OK, that was then. Now, I can't have a conversation with him during sports. He does not even dignify me with a response or glance. It wouldn't upset me if it was when he is watching a specific team, or a specific game...or a RECENT one for that matter.

This all started out innocently enough. The first year we dated he was really into baseball and football. What guy isn't, and to tell you the truth, I didn't mind (except for the world series game he stood me up for--and never even took me along, all I got was a ratty program).

Year two--hockey is added into the equation.

Year three--the addiction gets worse...we begin to listen on the radio too.

Year four--we can't even talk during commercials because these are entertaining too, or it's time for peebreak.

Year five--I know y'all are getting the picture.

Year six--more of the same.

Year seven--The bane of my existence. The ESPN CLASSIC CHANNEL.

Oh, yes! There is a channel now that shows old games in their entirety. This basically means that if a game is called because of weather (which used to be God's way of throwing us women a bone), now these sports-infatuated men can recline and relive some old game. "I can't tell you what I did with ____--Can't you see the 1977 championship is on!" "Honey, I'm sorry did you say something? Why are you so mad? I told you I was watching the 1984 World Series--My God they were tying it up!"

Yes girls--we are doomed. If there is "nothing on" which basically means, nothing he wants to watch, the channel immediately heads to the same spot.

And Men--pay attention: I used to like sports. I used to play sports. I used to enjoy these things. I now cannot stand the themesong for SportsCenter. Take heed, do not ruin the enjoyment of these things for us. We do not mind you being fans. This actually helps us out once in a while (especially when we need help drafting our players for fantasy football). But for the love of God, give us something. I would just like to have the commercials and drive time back.

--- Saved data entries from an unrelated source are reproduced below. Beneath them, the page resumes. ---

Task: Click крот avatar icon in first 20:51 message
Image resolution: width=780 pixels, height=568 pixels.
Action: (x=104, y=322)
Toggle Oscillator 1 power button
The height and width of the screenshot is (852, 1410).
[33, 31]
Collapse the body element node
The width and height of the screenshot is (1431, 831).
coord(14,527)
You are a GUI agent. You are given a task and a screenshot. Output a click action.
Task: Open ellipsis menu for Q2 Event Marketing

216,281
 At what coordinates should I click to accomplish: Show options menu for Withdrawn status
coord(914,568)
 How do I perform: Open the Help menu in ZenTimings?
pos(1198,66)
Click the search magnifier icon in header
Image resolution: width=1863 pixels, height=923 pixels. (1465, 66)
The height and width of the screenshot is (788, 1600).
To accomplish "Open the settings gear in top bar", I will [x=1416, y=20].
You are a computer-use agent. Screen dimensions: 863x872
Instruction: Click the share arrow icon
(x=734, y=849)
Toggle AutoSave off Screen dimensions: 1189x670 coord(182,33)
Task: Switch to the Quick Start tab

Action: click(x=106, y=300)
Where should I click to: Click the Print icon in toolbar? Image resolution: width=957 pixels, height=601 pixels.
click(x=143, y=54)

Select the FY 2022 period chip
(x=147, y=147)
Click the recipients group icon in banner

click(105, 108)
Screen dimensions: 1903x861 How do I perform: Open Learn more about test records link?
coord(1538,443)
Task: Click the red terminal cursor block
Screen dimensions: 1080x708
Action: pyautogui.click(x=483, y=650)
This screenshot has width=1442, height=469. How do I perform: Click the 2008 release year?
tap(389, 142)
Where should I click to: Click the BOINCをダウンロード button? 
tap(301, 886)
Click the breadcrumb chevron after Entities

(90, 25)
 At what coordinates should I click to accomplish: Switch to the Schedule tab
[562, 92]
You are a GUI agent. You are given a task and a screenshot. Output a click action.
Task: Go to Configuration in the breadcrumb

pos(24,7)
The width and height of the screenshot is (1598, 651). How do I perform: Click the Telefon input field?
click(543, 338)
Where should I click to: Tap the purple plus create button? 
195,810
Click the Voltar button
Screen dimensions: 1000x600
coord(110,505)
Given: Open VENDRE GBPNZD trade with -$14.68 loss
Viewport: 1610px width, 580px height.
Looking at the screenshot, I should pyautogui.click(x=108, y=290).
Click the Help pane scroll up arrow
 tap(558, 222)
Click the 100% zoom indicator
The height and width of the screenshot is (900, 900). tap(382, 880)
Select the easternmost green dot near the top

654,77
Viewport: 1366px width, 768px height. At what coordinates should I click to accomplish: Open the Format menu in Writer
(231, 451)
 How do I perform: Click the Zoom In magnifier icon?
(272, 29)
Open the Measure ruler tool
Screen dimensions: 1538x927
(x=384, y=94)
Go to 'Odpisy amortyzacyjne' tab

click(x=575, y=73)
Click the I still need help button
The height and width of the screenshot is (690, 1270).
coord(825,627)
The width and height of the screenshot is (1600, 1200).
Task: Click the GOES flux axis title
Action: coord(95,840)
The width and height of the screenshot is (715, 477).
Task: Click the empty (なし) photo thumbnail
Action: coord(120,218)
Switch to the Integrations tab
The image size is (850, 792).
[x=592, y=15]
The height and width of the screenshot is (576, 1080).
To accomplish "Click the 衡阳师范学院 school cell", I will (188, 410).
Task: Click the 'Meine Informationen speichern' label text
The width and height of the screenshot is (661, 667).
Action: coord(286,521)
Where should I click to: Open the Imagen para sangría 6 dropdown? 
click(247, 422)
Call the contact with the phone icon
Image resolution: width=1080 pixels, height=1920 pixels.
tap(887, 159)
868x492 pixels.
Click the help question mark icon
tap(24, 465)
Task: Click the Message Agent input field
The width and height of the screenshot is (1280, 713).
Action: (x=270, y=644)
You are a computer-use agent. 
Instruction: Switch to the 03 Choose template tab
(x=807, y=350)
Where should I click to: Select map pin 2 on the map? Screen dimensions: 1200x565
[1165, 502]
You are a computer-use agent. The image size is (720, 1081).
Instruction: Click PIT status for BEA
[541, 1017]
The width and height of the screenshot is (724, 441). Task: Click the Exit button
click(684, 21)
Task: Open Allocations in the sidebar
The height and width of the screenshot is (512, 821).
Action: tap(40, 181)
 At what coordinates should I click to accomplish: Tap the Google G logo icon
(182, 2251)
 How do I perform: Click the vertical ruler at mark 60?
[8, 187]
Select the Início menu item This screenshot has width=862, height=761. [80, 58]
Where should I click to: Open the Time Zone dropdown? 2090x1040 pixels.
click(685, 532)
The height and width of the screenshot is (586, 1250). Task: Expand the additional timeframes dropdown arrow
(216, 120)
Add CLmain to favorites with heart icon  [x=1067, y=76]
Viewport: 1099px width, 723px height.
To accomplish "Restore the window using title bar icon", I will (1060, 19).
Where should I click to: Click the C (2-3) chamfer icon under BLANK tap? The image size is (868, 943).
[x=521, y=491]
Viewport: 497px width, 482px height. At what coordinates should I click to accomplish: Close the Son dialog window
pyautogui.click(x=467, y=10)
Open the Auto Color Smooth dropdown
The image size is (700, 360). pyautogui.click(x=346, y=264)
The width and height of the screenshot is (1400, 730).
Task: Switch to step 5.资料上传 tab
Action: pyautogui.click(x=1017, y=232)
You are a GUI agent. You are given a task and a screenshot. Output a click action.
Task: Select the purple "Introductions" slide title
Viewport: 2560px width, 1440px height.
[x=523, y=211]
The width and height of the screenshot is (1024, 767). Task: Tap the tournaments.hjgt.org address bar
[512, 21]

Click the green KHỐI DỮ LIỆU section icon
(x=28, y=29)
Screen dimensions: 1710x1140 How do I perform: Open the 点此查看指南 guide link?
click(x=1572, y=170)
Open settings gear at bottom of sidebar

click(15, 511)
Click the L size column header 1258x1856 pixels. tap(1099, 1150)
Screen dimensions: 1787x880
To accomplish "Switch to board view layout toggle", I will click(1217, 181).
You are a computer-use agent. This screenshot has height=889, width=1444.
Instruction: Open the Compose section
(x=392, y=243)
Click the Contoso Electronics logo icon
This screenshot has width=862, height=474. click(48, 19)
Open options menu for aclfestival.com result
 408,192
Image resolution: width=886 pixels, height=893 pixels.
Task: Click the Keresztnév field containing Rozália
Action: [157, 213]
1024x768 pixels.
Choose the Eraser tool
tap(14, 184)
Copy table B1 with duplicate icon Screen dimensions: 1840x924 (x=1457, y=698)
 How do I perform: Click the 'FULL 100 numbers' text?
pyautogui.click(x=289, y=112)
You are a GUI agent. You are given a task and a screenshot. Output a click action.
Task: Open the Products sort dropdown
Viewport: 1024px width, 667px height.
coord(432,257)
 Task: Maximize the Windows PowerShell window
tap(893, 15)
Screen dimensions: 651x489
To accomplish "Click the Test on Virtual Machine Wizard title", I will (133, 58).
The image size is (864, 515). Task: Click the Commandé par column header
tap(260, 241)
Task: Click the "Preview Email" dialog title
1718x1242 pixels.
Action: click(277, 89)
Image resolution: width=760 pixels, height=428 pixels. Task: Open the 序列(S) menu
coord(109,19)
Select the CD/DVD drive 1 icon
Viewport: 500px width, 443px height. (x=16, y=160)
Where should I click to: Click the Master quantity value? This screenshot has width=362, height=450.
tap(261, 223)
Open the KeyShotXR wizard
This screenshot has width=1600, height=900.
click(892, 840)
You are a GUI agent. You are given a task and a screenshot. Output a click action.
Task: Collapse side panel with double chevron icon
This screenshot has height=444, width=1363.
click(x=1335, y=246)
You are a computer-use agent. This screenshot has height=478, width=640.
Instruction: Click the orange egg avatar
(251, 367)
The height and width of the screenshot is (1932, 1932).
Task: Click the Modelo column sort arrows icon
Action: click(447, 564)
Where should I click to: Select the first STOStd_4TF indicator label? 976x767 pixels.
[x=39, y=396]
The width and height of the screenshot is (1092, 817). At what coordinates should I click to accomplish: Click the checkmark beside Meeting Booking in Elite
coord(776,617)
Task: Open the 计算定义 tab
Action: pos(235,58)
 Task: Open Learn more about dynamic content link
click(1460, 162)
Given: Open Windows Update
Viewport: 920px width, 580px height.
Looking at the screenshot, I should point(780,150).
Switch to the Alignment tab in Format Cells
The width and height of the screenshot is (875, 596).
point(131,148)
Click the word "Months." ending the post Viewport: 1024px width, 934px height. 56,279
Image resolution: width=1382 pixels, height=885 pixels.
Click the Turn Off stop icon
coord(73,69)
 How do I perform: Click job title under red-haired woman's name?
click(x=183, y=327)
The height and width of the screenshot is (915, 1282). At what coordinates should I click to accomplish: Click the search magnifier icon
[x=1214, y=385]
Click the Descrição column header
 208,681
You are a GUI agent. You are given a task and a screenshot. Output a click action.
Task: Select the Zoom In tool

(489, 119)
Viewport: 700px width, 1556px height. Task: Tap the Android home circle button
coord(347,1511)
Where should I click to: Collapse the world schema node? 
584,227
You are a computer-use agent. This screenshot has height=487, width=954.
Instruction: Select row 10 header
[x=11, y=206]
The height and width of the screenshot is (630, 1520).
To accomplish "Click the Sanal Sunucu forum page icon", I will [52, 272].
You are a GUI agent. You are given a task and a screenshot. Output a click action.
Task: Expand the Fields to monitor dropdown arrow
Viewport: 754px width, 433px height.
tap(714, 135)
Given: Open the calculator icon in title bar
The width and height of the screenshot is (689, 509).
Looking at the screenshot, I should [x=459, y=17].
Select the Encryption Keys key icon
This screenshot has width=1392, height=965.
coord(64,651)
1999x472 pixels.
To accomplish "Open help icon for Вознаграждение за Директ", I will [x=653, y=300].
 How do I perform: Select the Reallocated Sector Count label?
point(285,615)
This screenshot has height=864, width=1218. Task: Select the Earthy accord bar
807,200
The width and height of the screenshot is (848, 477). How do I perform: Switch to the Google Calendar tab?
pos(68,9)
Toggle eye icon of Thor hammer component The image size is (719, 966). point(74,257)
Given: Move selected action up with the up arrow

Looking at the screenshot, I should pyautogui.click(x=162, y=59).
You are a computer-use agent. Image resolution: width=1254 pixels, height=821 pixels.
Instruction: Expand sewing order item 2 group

I'm afraid I will be forced to retaliate at some point.

I could start forcing SoapNet or worse--Lifetime on him. I don't want to have to do it...

Friday, September 01, 2006

Happy Birthday Liana!

I hope everyone has someone in their life that they can count on no matter what. I am so lucky that I do, and not only is she a wonderful best friend, but she's also family. Liana, my cousin is such a wonderful blessing in my life. She is the kind of friend that wouldn't just bail me out of jail, she'd be sitting right next to me in the cell. Lee's birthday is tomorrow, and I just wanted to let her know just how much she means to me. Lian, you've been there through thick and thin. Thank you so much for holding me up when Grandpa died, then being there to lean on when Marty passed away. I'm glad you are there to listen to me gripe, and help me to not cry about my Mom being sick. Sometimes you are the only person who can keep me sane. And I really appreciate it. Through all of our madcap misadventures--which I'm sure we could write a book about--you have always been the steady reliable force. Happy Birthday. I hope that you receive every blessing possible! And by the way, if we keep having these birthday things, we'd better start looking for the little yellow house on the corner, you know, the one with the porch swing... Just kidding, we may have to grow up eventually, but in our hearts, we'll never be old.